## Dataset excerpts
BEGIN
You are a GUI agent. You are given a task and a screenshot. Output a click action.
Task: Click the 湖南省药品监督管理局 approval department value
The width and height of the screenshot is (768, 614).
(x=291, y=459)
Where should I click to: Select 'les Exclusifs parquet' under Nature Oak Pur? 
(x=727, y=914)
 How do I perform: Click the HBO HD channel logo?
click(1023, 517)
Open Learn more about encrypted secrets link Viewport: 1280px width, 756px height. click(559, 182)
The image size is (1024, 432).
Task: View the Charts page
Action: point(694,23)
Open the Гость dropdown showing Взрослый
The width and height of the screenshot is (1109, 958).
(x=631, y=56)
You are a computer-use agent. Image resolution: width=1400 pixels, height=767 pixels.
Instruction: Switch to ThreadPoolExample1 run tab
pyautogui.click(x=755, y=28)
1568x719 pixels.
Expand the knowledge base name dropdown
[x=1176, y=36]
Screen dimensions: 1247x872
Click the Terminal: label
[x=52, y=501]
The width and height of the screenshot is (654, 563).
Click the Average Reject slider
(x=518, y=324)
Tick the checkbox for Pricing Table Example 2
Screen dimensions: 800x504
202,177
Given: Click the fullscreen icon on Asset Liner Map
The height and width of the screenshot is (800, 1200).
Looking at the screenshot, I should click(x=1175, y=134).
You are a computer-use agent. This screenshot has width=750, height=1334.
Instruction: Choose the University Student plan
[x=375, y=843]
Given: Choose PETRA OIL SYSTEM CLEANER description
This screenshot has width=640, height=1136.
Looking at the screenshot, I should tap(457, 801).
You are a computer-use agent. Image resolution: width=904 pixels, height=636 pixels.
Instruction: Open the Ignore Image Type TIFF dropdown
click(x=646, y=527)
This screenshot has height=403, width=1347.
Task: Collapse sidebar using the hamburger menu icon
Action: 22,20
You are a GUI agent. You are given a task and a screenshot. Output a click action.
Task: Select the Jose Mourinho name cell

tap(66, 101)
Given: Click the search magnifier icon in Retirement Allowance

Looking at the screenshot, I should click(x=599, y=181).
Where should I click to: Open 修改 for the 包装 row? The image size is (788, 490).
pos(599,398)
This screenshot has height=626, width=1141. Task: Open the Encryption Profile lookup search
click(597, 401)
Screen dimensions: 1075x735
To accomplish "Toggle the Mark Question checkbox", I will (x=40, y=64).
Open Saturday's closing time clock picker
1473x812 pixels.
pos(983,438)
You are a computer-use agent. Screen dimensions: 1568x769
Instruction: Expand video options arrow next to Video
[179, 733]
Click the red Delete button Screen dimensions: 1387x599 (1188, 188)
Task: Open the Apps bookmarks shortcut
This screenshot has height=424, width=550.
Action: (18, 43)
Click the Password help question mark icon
END
## EXERCISE REQUIREMENTS
The answer must be a word-for-word restatement of the records.

## EXERCISE OUTPUT
You are a GUI agent. You are given a task and a screenshot. Output a click action.
Task: Click the 湖南省药品监督管理局 approval department value
The width and height of the screenshot is (768, 614).
(x=291, y=459)
Where should I click to: Select 'les Exclusifs parquet' under Nature Oak Pur? 
(x=727, y=914)
 How do I perform: Click the HBO HD channel logo?
click(1023, 517)
Open Learn more about encrypted secrets link Viewport: 1280px width, 756px height. click(559, 182)
The image size is (1024, 432).
Task: View the Charts page
Action: point(694,23)
Open the Гость dropdown showing Взрослый
The width and height of the screenshot is (1109, 958).
(x=631, y=56)
You are a computer-use agent. Image resolution: width=1400 pixels, height=767 pixels.
Instruction: Switch to ThreadPoolExample1 run tab
pyautogui.click(x=755, y=28)
1568x719 pixels.
Expand the knowledge base name dropdown
[x=1176, y=36]
Screen dimensions: 1247x872
Click the Terminal: label
[x=52, y=501]
The width and height of the screenshot is (654, 563).
Click the Average Reject slider
(x=518, y=324)
Tick the checkbox for Pricing Table Example 2
Screen dimensions: 800x504
202,177
Given: Click the fullscreen icon on Asset Liner Map
The height and width of the screenshot is (800, 1200).
Looking at the screenshot, I should click(x=1175, y=134).
You are a computer-use agent. This screenshot has width=750, height=1334.
Instruction: Choose the University Student plan
[x=375, y=843]
Given: Choose PETRA OIL SYSTEM CLEANER description
This screenshot has width=640, height=1136.
Looking at the screenshot, I should tap(457, 801).
You are a computer-use agent. Image resolution: width=904 pixels, height=636 pixels.
Instruction: Open the Ignore Image Type TIFF dropdown
click(x=646, y=527)
This screenshot has height=403, width=1347.
Task: Collapse sidebar using the hamburger menu icon
Action: 22,20
You are a GUI agent. You are given a task and a screenshot. Output a click action.
Task: Select the Jose Mourinho name cell

tap(66, 101)
Given: Click the search magnifier icon in Retirement Allowance

Looking at the screenshot, I should click(x=599, y=181).
Where should I click to: Open 修改 for the 包装 row? The image size is (788, 490).
pos(599,398)
This screenshot has height=626, width=1141. Task: Open the Encryption Profile lookup search
click(597, 401)
Screen dimensions: 1075x735
To accomplish "Toggle the Mark Question checkbox", I will (x=40, y=64).
Open Saturday's closing time clock picker
1473x812 pixels.
pos(983,438)
You are a computer-use agent. Screen dimensions: 1568x769
Instruction: Expand video options arrow next to Video
[179, 733]
Click the red Delete button Screen dimensions: 1387x599 (1188, 188)
Task: Open the Apps bookmarks shortcut
This screenshot has height=424, width=550.
Action: (18, 43)
Click the Password help question mark icon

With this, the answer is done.